▶ _WYBRANY FRAGMENT_
Czerwonoarmiści idą dalej bez przeszkód. Uczestnik walk Wsiewołod Wiszniewski, zanotował: "Sopot! Europejskie uzdrowisko, sklepy, restauracje - chrzęst rozbitego szkła... W wystawach sklepowych lalki-manekiny, którym nasi żołnierze już podnieśli do góry ręce. Stoją tak te lalki z uśmiechami na twarzy i podniesionymi rękami. Wybito drzwi do gabinetu dyrektora kasyna - zadzwonili do Gdańska. Łączność jest - ktoś dyszał do słuchawki, ale nie odpowiadał... Wybuchy niemieckich pocisków - okręty z redy biją bardzo celnie".

Druga grupa wojsk sowieckich wkracza do miasta od strony dzisiejszej ul. 23 marca niemal nie napotykając żadnego oporu. Już wcześniej Niemcy wycofali się ze swoich leśnych umocnień, porzucając po drodze sprzęt.

Znany nam już Jan Gurczyński siedzi z rodziną w piwnicy. W pewnym momencie rodzice wysyłają go na górę żeby sprawdził, co się dzieje. Otwiera drzwi piwnicy prowadzące na podwórze. Nagle czuje silne szarpnięcie. Przed nim wyrasta żołnierz radziecki z pepeszą w ręce. Czerwonoarmista zrywa mu z ręki zegarek i z powrotem wpycha do piwnicy.

▶ _ZADANIE DO WYKONANIA_
Proszę kontynuować powyższy tekst o wkraczaniu wojsk sowieckich do Sopotu, pisząc dalszy ciąg od razu po jego ostatnim zdaniu.

▶ _ZEBRANY MATERIAŁ_
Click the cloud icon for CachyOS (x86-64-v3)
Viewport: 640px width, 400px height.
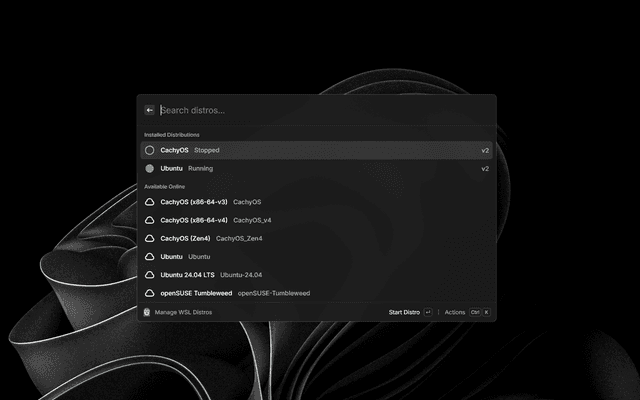[150, 202]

▶ _ODPOWIEDŹ PISEMNA_
Żołnierze posuwający się wzdłuż torów kolejowych napotykają opór w rejonie dworca kolejowego. Po porannej mgle wstaje pogodny i ciepły dzień wiosenny. Słońce zaczyna przygrzewać. Śniegu już nie ma. Ziemia jest rozmiękła i trudno na niej manewrować ciężkim sprzętem. Niemcy zostają wykurzeni z dworca. Dosłownie - sopocki dworzec i jego okolice zostają spalone w trakcie walk. Spalony wówczas został także dom towarowy (dziś mieści się tu m.in.: restauracja).

Ostatnie walki

Czołgi jadą Seestrasse (dziś to ul. Bohaterów Monte Cassino) w dół. Operator sowieckiej kroniki frontowej kręci film z okna mieszkania na drugim piętrze kamienicy na rogu Monciaka i Haffnera. Kasyno jest jeszcze całe.

Rosjanie podjeżdżają pod kościół ewangelicki. Wyskakują z czołgów, pędzą do morza i nabierają wody do manierek. Obawiając się desantu z Helu okopują się na plaży i ustawiają tam działa. Sopot jest w rękach Armii Radzieckiej.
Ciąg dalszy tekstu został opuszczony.